The cryptocurrency, which tops the market value charts, saw a 19% increase over just over a month, reaching above $80,000 for the first time since January. This rally coincides with oil prices hovering around $100 and Bloomberg’s commodity futures index hitting a ten-year peak, both indicators of impending inflation. Meanwhile, U.S. consumer inflation expectations are also on an upward trend.
Typically, such economic conditions are seen as negative for Bitcoin. Rising inflation usually signals that the Federal Reserve might maintain higher interest rates for longer durations, making traditionally safe assets like U.S. Treasury notes more attractive and diminishing the appeal of yield-less investments like Bitcoin. This pattern has held true in past instances, notably during 2022 when aggressive rate hikes by the Fed led to a significant decline in Bitcoin’s value.
However, this time, Bitcoin is not adhering to its usual script, prompting analysts to question whether the current rally will sustain. Some believe that macroeconomic signals are conflicting: commodities indicate supply-side stress while risk assets continue their upward trend, creating a disconnect across asset classes.
A new narrative suggests Bitcoin’s role has evolved from being a mere risk asset to serving as an inflation hedge. This perspective is supported by significant inflows into U.S.-listed spot Bitcoin exchange-traded funds (ETFs). Since March, these ETFs have attracted $4.45 billion in investment capital, reversing the substantial outflows witnessed during autumn.
Ryan Lee, chief analyst at Bitget Research, notes that this shift is particularly evident on an institutional level, with continued inflows into Bitcoin ETFs indicating a broader change in hedging strategies. Digital assets are now being considered alongside traditional hedges like gold rather than after them, according to Lee.

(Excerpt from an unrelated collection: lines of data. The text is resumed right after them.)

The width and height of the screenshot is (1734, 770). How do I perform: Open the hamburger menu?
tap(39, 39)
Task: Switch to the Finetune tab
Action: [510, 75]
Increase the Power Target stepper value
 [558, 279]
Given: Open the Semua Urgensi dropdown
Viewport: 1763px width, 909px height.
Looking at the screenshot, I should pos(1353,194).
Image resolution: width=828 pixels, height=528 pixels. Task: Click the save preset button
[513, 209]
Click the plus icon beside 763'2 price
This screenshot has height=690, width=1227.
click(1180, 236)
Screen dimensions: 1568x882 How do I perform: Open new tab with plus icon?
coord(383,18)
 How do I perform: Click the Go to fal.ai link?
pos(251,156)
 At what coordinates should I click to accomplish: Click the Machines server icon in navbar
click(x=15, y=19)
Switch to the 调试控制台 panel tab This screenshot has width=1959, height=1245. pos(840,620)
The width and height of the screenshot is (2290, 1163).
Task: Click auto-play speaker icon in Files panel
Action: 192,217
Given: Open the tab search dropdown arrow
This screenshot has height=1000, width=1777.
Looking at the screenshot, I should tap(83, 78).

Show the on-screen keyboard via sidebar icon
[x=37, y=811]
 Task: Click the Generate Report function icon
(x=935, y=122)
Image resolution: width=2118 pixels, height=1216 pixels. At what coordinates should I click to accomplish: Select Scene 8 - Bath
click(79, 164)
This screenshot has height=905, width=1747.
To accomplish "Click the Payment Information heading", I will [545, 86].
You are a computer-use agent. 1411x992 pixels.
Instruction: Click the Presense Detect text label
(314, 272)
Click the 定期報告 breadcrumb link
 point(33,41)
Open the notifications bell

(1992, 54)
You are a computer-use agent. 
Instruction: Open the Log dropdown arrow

Paul Howard of Wincent views Bitcoin as both an inflation hedge and a liquid store of value, predicting it could see its price increase by 3.5 times over the next three years.
The notion that Bitcoin can serve as an effective hedge against inflation has gained traction beyond crypto circles. Paul Tudor Jones, a renowned macro trader known for his accurate predictions like the 1987 stock market crash, recently endorsed this view. He stated on the Invest Like the Best podcast that Bitcoin is “unequivocally” the best inflation hedge available, surpassing even gold.
Jones bases his argument on structural differences: unlike gold, whose supply grows annually by a few percentage points, Bitcoin has a capped supply that can be mined. In an environment where central banks frequently increase the money supply, owning something they cannot print is advantageous.
However, there’s a caveat to this bullish inflation hedge narrative. Currently, U.S. equities are performing exceptionally well, providing positive signals for Bitcoin and other risk assets. This correlation makes it challenging to conclusively state that Bitcoin has become an inflation hedge driving its rise.
“After April’s strong performance, BTC started May on solid footing, breaking above $80k for the first time since early January,” noted Singapore-based QCP Capital. “This move aligns with equities, showing a resurgence in BTC’s correlation with U.S. stocks, reminiscent of 2023 levels, indicating a renewed connection to risk assets.”
The true test of Bitcoin as an inflation hedge will occur if and when equities decline. Should Bitcoin maintain or increase its value during an equity sell-off, the inflation hedge narrative would be validated. Conversely, a drop alongside equities would reinforce its status as a risk asset.
This crucial test has yet to happen. Until then, the argument for Bitcoin as an effective hedge against inflation remains compelling.